Rockford and dozens of other cities accepted a challenge posed by then-First Lady Michelle Obama in June 2014 to end veteran homelessness, creating a network for city officials to brainstorm and share ideas. Since then, some 63 communities and three states have followed Rockford’s lead to be certified as having solved the problem, including bigger cities like Miami, which was certified last summer. Other major metros, including Chicago, Los Angeles and New York have also signed on to the challenge.

Homeless advocates Alex Keedi and Angie Walker talk with Mark Bradley, left, who was living under a bridge in Rockford last month.

Lauren Justice for The Wall Street Journal

“We’ve actually seen it’s possible anywhere,” said Matthew Doherty, executive director of the U.S. Interagency Council on Homelessness, though high rents and finding landlords willing to rent to the homeless can be a challenge in bigger cities.

Nationwide, there are about 15,000 unsheltered, homeless veterans, according to the most recent data from the Department of Housing and Urban Development.

Rockford, a city of 150,000, is more often known for high rates of violent crime, unemployment and opioid overdoses. There were 819.4 violent crimes per 100,000 people in the Rockford area, according to 2017 Federal Bureau of Investigation statistics, and 18 murders in the city. A dozen federal, local and private agencies work together to find a home for any new applicant within 30 days. Rockford and two adjacent counties spend about $3.5 million annually on health and housing programs from state, local and federal sources.

Since 2015 when it was certified for ending veteran homelessness, nearly 200 veterans have received housing in the Rockford area, said Angie Walker, Rockford’s homeless program coordinator. Three veterans were still in need of housing as of Nov. 28.

To keep the city’s certification, there can’t be more than eight identified homeless veterans at any given time. The city keeps a centralized list with names and information for every known homeless person.

On a recent Tuesday morning, Ms. Walker and another city employee, Alex Keedi, drove around in a city car on a weekly sweep looking for homeless people.

Rockford keeps a centralized list with names and information for every known homeless person.

Lauren Justice for The Wall Street Journal

“Good morning, is anybody home?” Mr. Keedi asked as he approached a tent pitched next to a ravine. Inside the tent, Vickie Fox and James Farmer were reclining on a mattress. They were nearing the top of the city’s list, with plans to move into an apartment with a private landlord in early December. Ms. Fox will pay about half of the $500 monthly rent with her McDonald’s wages, with state funds covering the rest. The city is paying the security deposit, about another $500.

“I like when I go outside and don’t find any new people, but then at the same time, I get nervous. Like, am I missing somebody?” Ms. Walker said.

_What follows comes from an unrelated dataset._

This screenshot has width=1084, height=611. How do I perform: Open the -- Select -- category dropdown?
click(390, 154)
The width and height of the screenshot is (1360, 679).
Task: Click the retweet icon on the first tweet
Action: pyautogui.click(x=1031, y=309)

One new person added to the list was Mark Bradley, 55, who sat on a mattress under a bridge surrounded by books as Ms. Walker and Mr. Keedi gave him a card with housing program information. His eyes silently welled with tears as he recounted his struggles with mental illness. Mr. Keedi asked if he would be open to living in a high-rise for disabled seniors. “I would not be opposed to anything that gets me out of here,” Mr. Bradley said.

Mr. Asel  served in Iraq and is originally from Brooklyn, N.Y. He moved to Rockford to save money by living with a relative after he lost his home in Pennsylvania. He described Rockford as a “circus” with nothing for children to do “besides get drugs and get robbed.”

“Every day, people are dropping, people are overdosing, people are getting robbed, but out of all that evil, there’s still good things that happen,” he said.